While this is a simple way of motivating people, be careful not to do it too often. There are three important reasons for this. First, it can result in overloading the character. They can’t do everything, and if everyone is in dire need, it’s going to start to desensitize them. You know that feeling you get when you look at your Skyrim quest log and see that it’s full of quests to help forty random people? It’s that, and it’s a problem. Second, if you can’t give the problem a face to punch, this can be good, but if it happens too often, your heroes will start to despair. yes, a lot of the really interesting problems are systemic in nature, but it’s easier to beat up the Baron than it is to try and dismantle a feudal nation-state. It’s not impossible, but too much of this can leave people at a loss. Finally, it can just detract from the narrative. I’ve been playing Jade Empire, and right now I’m stopping my quest to find my master and follow my destiny by restoring the dead to the underworld and take my place as the last of the Spirit Monks to do some matchmaking in a tiny Chinese fishing town. They’re all in such desperate need, but it really takes away from the sense of urgency in the overarching narrative when I keep stopping to help bakers.

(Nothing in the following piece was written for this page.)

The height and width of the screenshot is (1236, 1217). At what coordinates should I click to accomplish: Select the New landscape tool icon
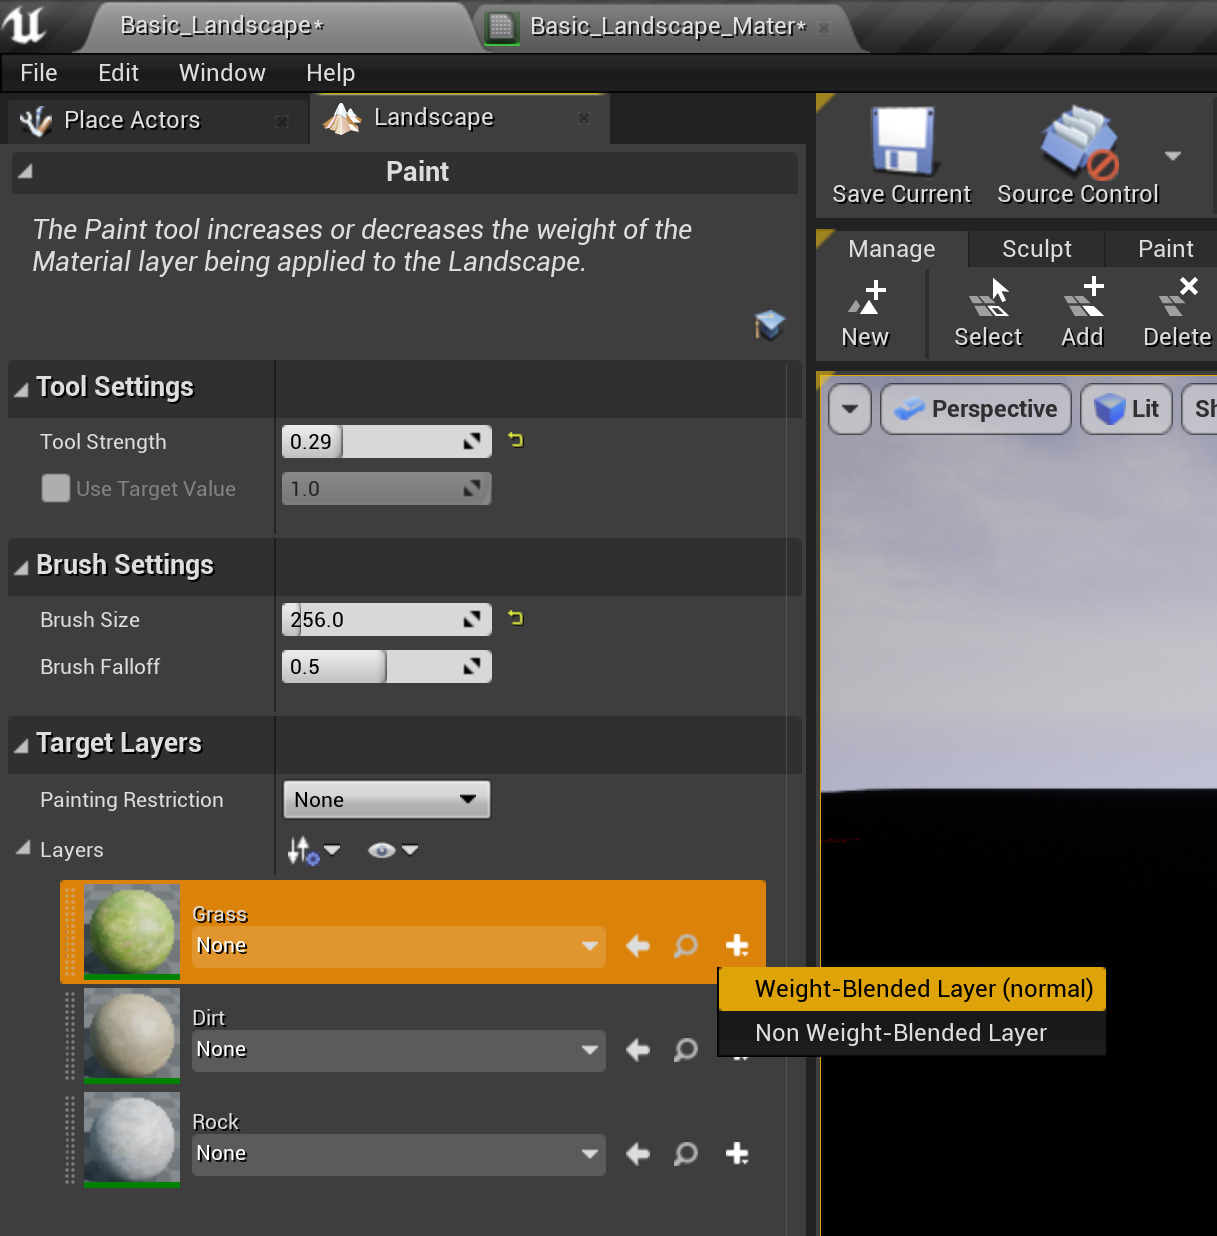866,312
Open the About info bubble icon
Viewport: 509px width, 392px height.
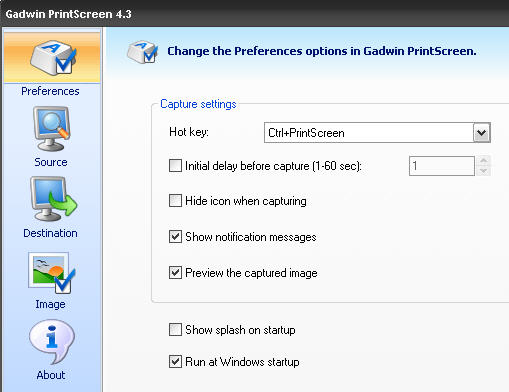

Heroic motivations are best mixed with other ones. That’s where you get a lot of interesting choices. What happens when you have to choose between love and duty, or pick between doing the right thing or and accomplishing a meaningful goal? These choices are the kind of thing that will create great tension, and heroic motivations fit right in there. With heroism comes sacrifice, after all. What are some times when you’ve had characters that made heroic choices?